Every company needs employees who communicate effectively. This keeps everyone on the same page at work and provides a sense of professionalism and understanding among coworkers and clients. People who have the best communication skills are assets because they keep everyone involved in a situation in the loop and share information that improves overall work progress.
Interpersonal Communication is a competency that gives insight into how effective a person is at listening to and developing rapport with others. People who are stars at communicating clearly articulate their thoughts and ensure that they are understood. They are straightforward and constructive at work, and have a sense of professionalism.This group of scales that make up the Interpersonal Communication competency model are shown visually in an assessment report. Colors indicate whether or not a candidate falls in a preferred range for each scale.
Research and experience show that measuring how likely a person will be at communicating successfully with people inside and outside of their organization relies primarily on these three scales:
Communicating effectively requires a certain level of sociability. Employees who feel comfortable around coworkers as well as people outside of the company have a much easier time conveying their thoughts than those who prefer to keep to themselves.People who fall on the low end of this scale often prefer to work alone and may be seen as shy. They may prefer to work independently and are unlikely to waste valuable time socializing. But, when it comes to interpersonal communication, this can be a limiter. These employees may have a more difficult time staying engaged with their team and may avoid long amounts of people contact. They might feel uneasy in group settings or when presenting in front of a larger crowd, which could make it difficult for others to get to know them and build rapport.
On the high end, a person is more likely to seek out conversations and display robust social skills. These people find it easy to work in group settings, and building relationships with new people comes more naturally. Employees who show these characteristics are more likely to connect with others, build relationships, and communicate effectively.
Assertiveness is a scale that measure a person’s tendency to take initiative and have their presence felt versus a preference to remain in the background of a situation.

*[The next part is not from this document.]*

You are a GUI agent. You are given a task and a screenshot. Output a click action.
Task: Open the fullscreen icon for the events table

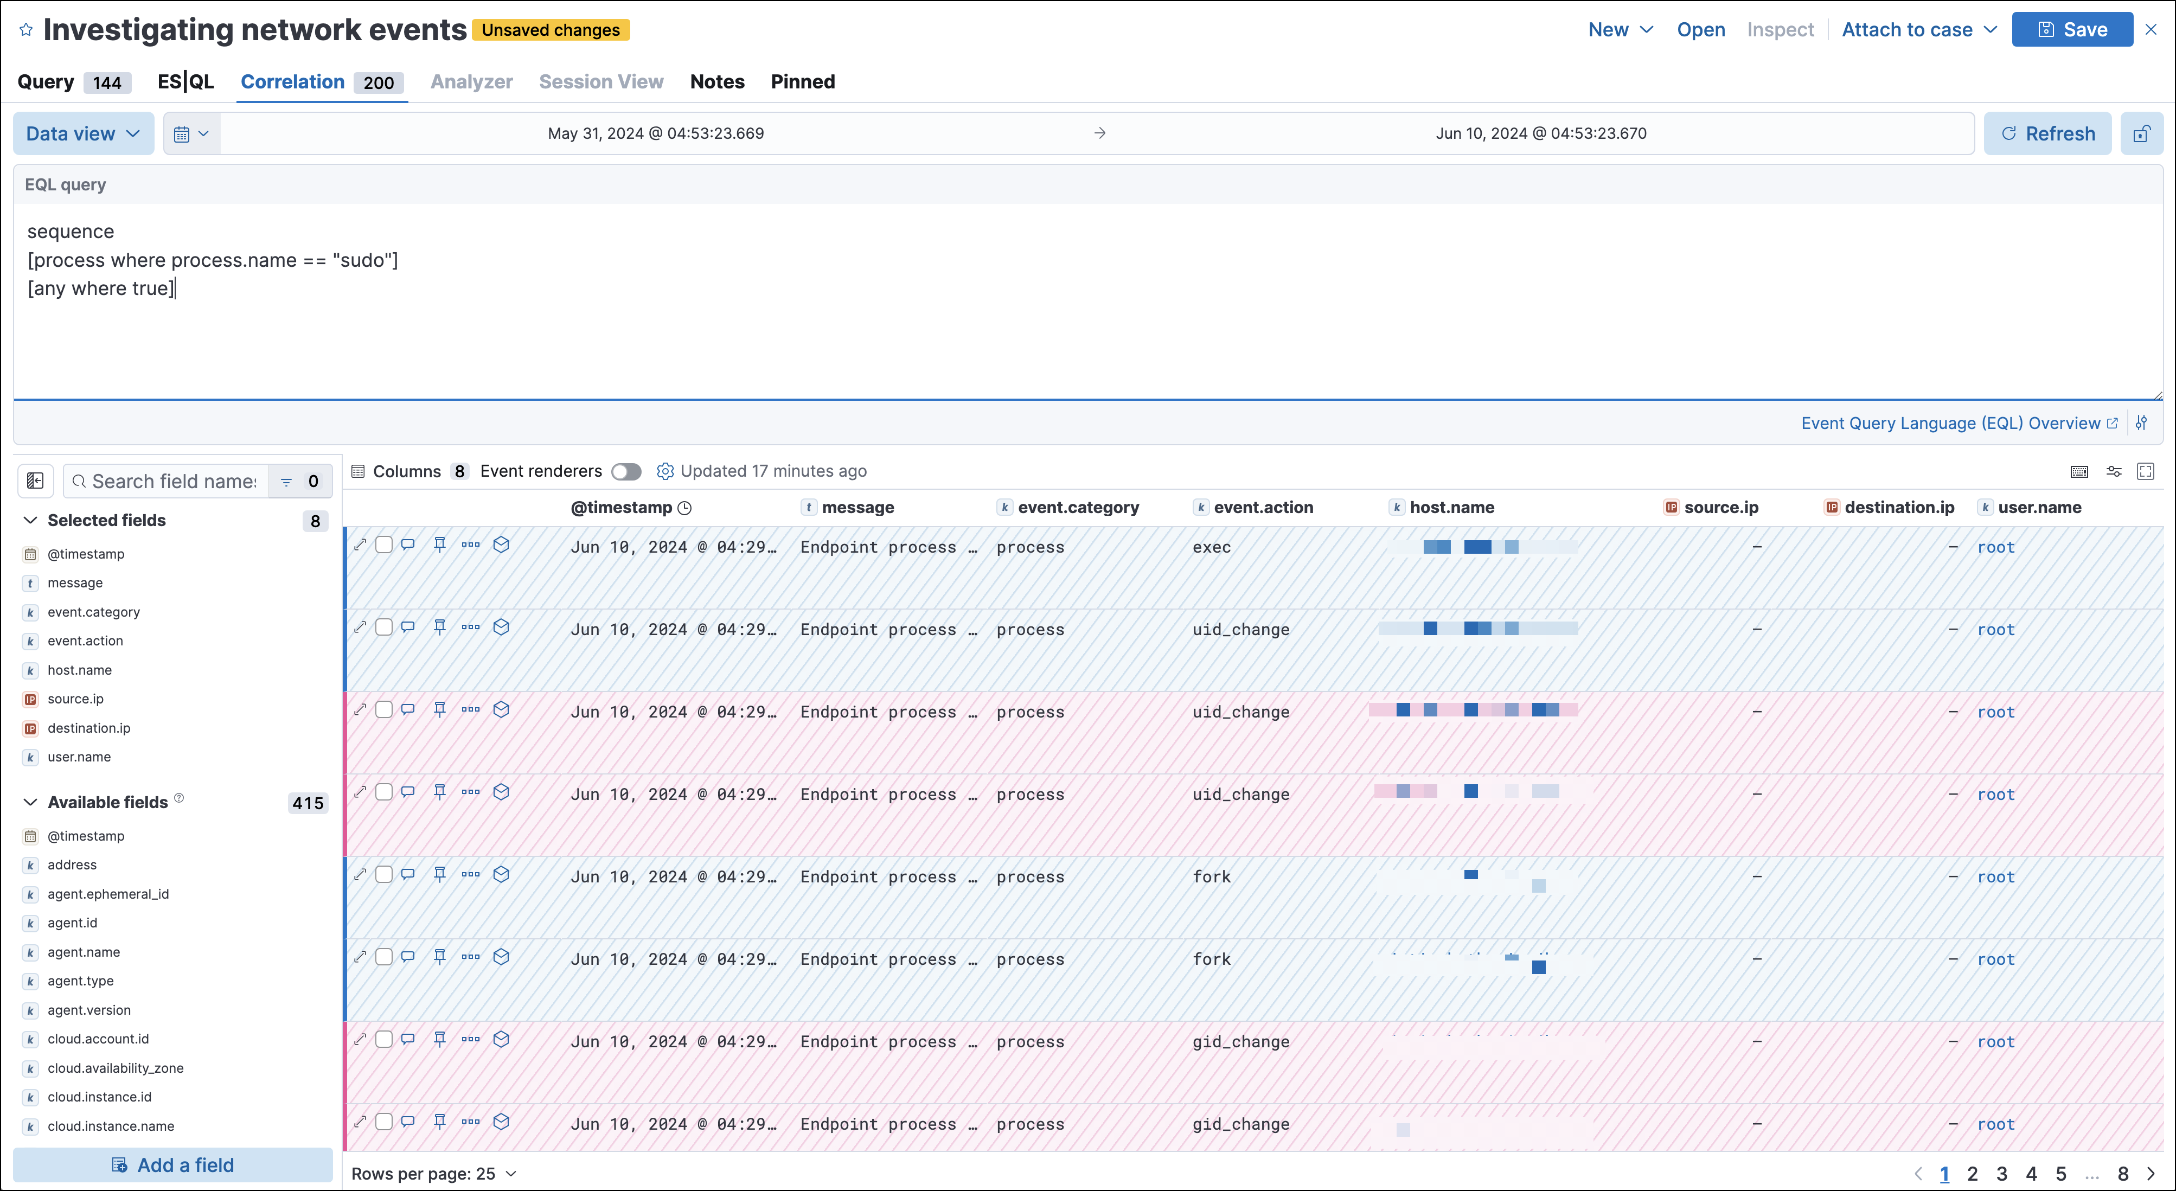2146,471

Interpersonal Communication requires a balance between these two behaviors for optimal results.When a candidate or employee falls on the low end of Assertiveness, it means they prefer to not be in the spotlight of a situation. They may be quiet or reticent when they communicate with others and may be uncomfortable speaking their mind or standing their ground. If they are extremely low on Assertiveness, they may lack the personal power to lead and direct others.
On the opposite side, the high end of Assertiveness, people are more likely to be forceful in their dealings with people. They are comfortable in positions that require visibility and power, and show the desire to take charge of a situation. To the extreme, these employees might be too aggressive and are more likely to do all of the talking, rather than listening to what others have to say.
The best communicators are found in the middle of this scale. Here, they’re likely to be assertive enough to stand their ground and take initiative in a situation. They listen carefully and follow up with questions to ensure that their ideas are fully understood by others. People who score here aren’t so forceful and aggressive that they have a hard time building a positive rapport with coworkers, and are more likely to share information that improves progress at work.
This scale measures a person’s tendency to be have a deliberate and serious appearance as opposed to a more carefree and unrestrained style. In order to communicate professionally and build rapport in a company and to clients, a person needs to be able to find a balance between these two behaviors.
People who tend to be spontaneous and vocalize their feelings (even when, at times, it may not be appropriate) fall on the left side of this scale. These employees are enthusiastic and expressive, and are generally open about their thoughts. They may be seen as impulsive or even immature at times, and might speak their mind too readily or say things they’ll regret later on.
On the far right, people show a more consistent and controlled behavior. They may be more reserved and difficult to get to know, in that they don’t reveal much of their emotion. They are seen as mature and responsible, and have a better ability to remain quiet when it’s appropriate to do so. The downsides of having too much self-control may include a person refraining from taking action or expressing themselves, as well as being seen as stiff and unfriendly.
When communicating with others is an important aspect at work, it’s important to find a balance between these two opposite poles on the scale. When a person says whatever comes to their mind, even if it’s inappropriate, they could easily lose rapport and be seen as unprofessional. On the other hand, when a person is too buttoned-up, they might not want to communicate as often, and when they do involve themselves in conversation, they may be hard to read and relate to.
Since these three scales give clues about the effectiveness of a person’s communications style, it’s important to measure these behaviors in candidates before they’re hired. This practice gives you a much clearer understanding of how a person performs at work and helps keep turnover rates down by knowing, before the hiring decision is made, whether or not they will be right for their role within your organization.
The Competency Spotlight series focuses on the personality traits measured by OutMatch assessments, and how these traits impact performance. No one measure can say with 100% accuracy how an employee will behave, but considering these competencies can help you identify candidates that are ‘prewired’ to be successful in a particular job type.